Supplementary methods
Details on neural networks
We used 4 convolutional layers with relu non-linearities, each followed by a 2-by-2 max pooling layer. All layers used 5x5 filters. Filter numbers by layer were 32, 64, 64, 64. The fully connected layer used 512 neurons. We trained the network using gradient descent on the mean squared error loss function with the Adam optimizer using a learning rate of 10−4 with mini-batches of size 128. The training set consisted of 35 000 images from which mini-batches were sampled randomly. For the relu networks training process used 7000 mini-batches. For the tanh non-linearity training took 200 000 mini-batches. Training was implemented in Tensorflow.
Adversarial examples
During evolution, birds will evolve towards greater apparent size. The image of a bird can be regarded as a set of pixels. To predict how the birds will evolve, we must predict which pixel changes would increase the expected apparent size of the bird. In other words, we must predict the gradient of the expected apparent size with respect to each pixel of the bird. In order to estimate the expected value of the gradient, we must average over all possible locations, orientations, backgrounds, noise perturbations, etc. We calculate the estimate using Monte Carlo sampling. We first embed the bird in 128 images, whose orientation, location, background, etc statistics are sampled from the same distribution as was used for generating the training set. For each image, we use standard Tensorflow procedures to estimate the gradient of the output (the estimated size) with respect to all the image pixels.
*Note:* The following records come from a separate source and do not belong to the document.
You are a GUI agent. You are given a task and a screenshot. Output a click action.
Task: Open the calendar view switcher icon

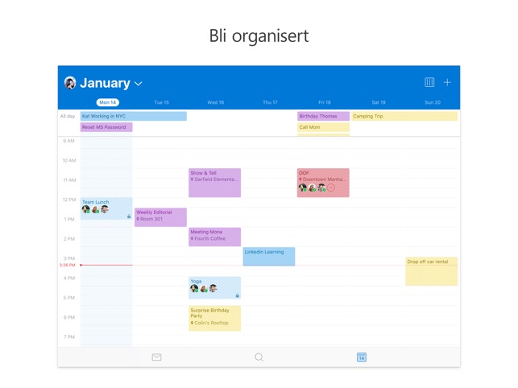coord(429,82)
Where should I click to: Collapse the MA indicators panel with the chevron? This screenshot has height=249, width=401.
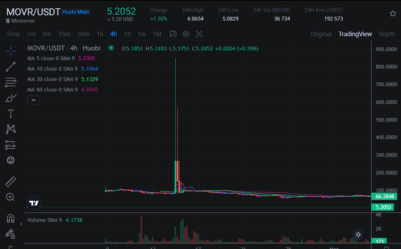(x=33, y=100)
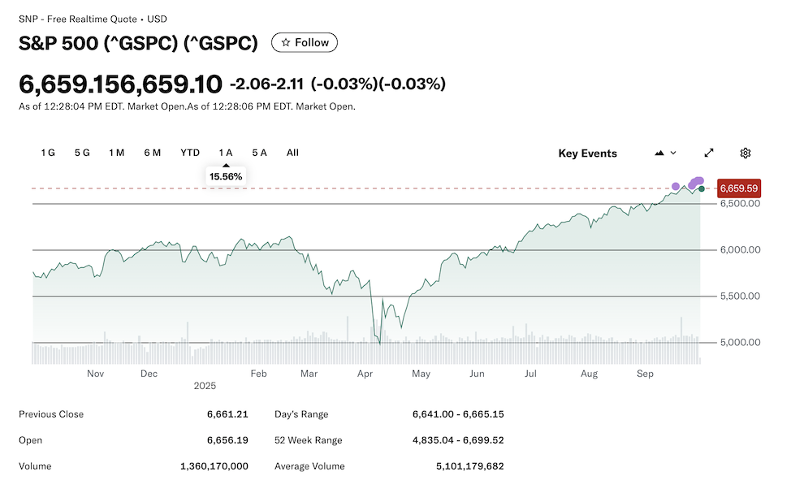Screen dimensions: 791x493
Task: Select the YTD range
Action: (x=190, y=153)
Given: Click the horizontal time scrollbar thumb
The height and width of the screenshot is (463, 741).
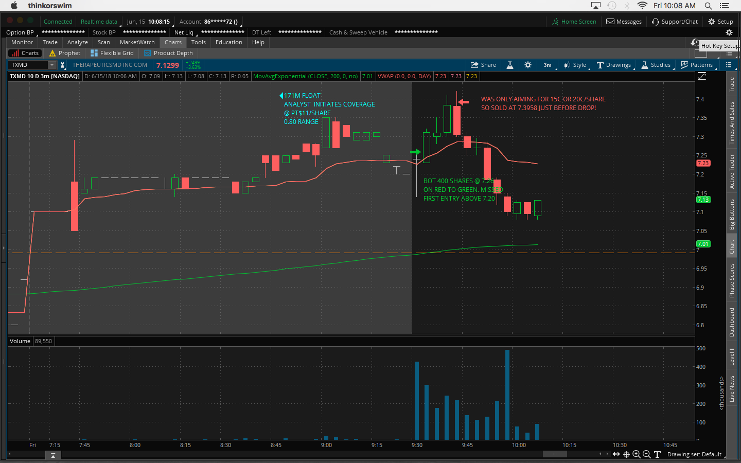Looking at the screenshot, I should [x=555, y=454].
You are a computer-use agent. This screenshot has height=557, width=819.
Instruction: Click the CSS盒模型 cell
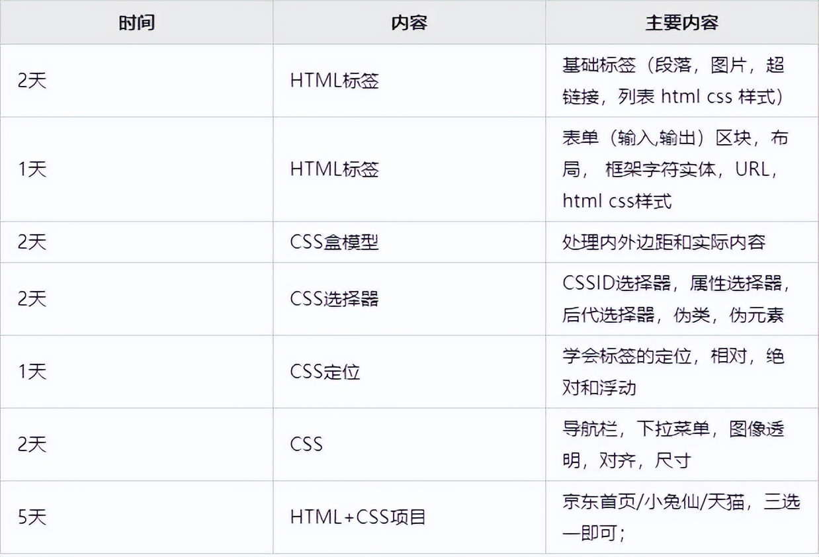point(330,242)
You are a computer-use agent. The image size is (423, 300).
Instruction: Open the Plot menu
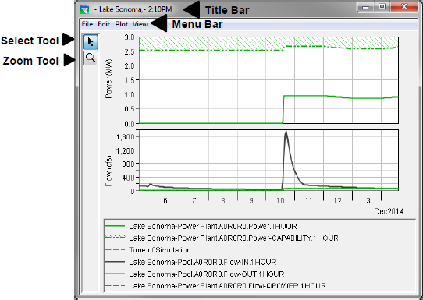click(122, 24)
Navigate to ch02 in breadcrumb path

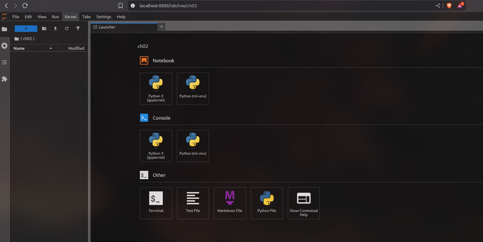pyautogui.click(x=27, y=39)
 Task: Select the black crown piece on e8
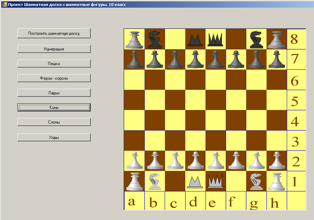coord(216,39)
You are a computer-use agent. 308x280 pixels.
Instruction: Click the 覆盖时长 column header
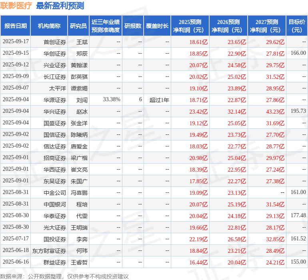157,26
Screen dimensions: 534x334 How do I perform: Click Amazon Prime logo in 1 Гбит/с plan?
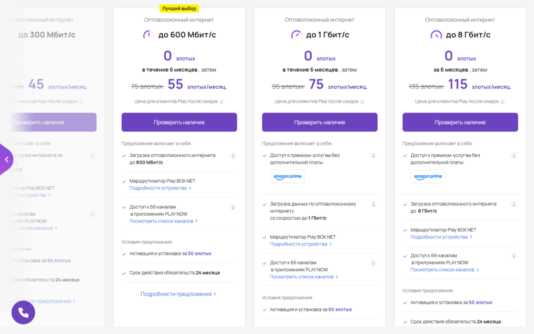pyautogui.click(x=288, y=177)
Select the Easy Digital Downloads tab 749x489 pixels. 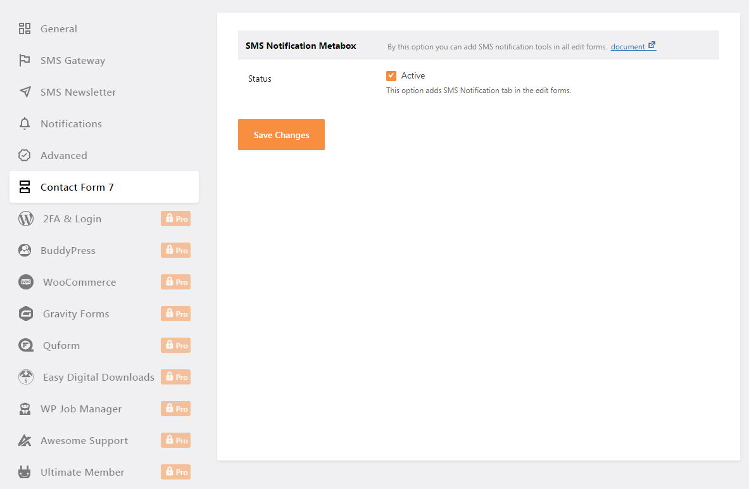pyautogui.click(x=98, y=377)
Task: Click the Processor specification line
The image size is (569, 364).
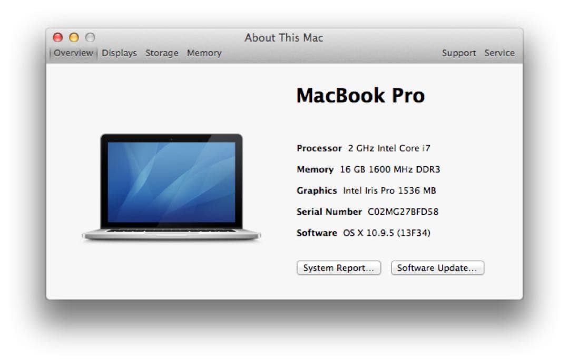Action: 364,148
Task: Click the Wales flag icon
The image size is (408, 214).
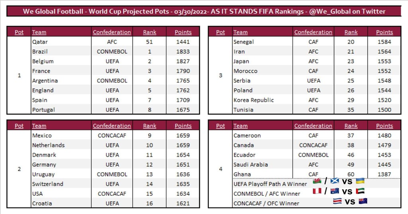Action: 318,182
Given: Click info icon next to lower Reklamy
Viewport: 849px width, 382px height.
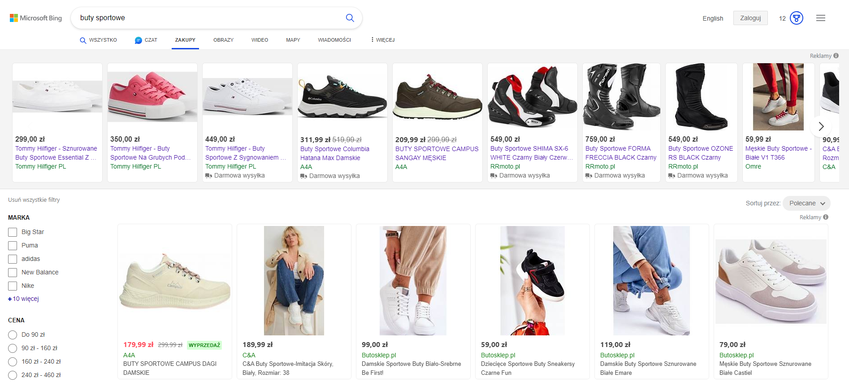Looking at the screenshot, I should click(826, 217).
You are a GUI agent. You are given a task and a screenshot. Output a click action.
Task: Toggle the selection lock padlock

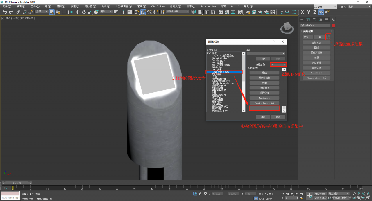pyautogui.click(x=200, y=194)
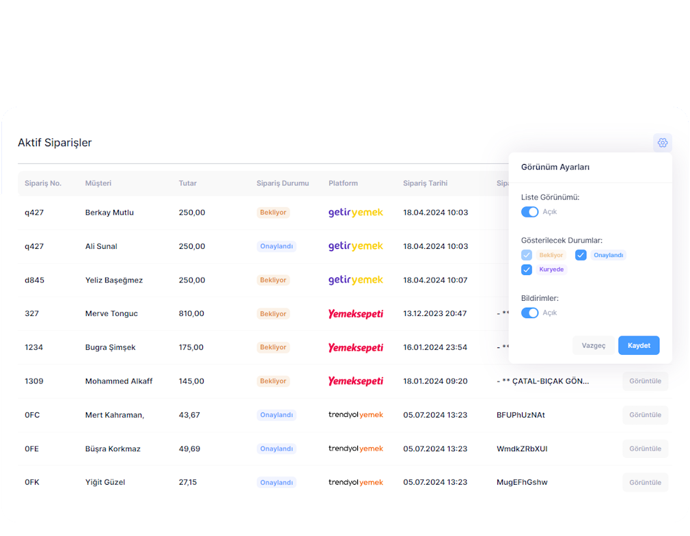690x536 pixels.
Task: Click Bekliyor status badge for Yeliz Başeğmez
Action: point(273,280)
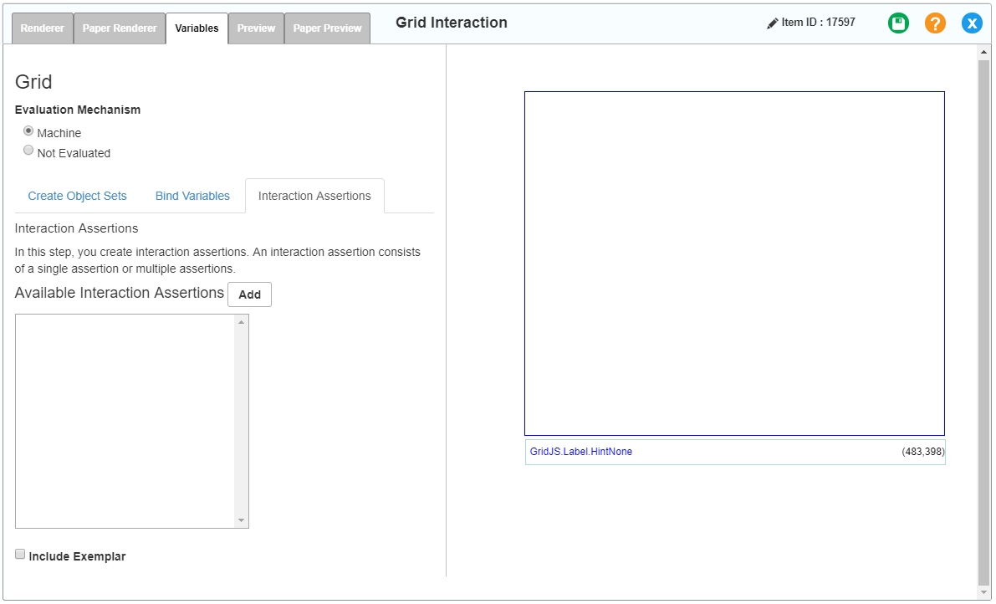996x604 pixels.
Task: Select the Not Evaluated option
Action: [28, 150]
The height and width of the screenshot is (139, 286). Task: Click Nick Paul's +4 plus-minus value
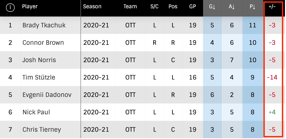272,112
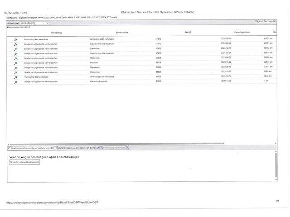Open the Afdruktaal nl-NL (Dutch) dropdown

point(34,23)
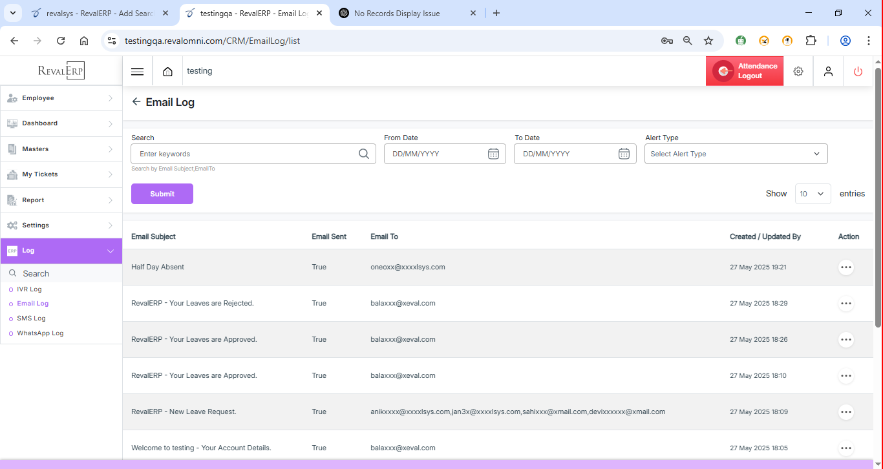Open the user profile icon
The width and height of the screenshot is (883, 469).
[x=828, y=72]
Then we back-transform this gradient onto the bird image template by shifting and rotating the image such that the birds in all the images will line up exactly. The gradient estimate is the sample mean of these back-transformed gradients. Then we add the learning-rate weighted gradient onto the bird images to obtain a new bird image and repeat the procedure again. The same procedure was used to in the viewing distance invariant scenario, but there we also added an extra image scaling step to the back-transformation step to compensate for the fact that the size of the bird in each images varied depending on the viewing distance (the viewing distance was sampled uniformly at random between 20 and 40 units). Further details on the code are available from the authors on request and all code will be deposited at a public repository after publication of the manuscript.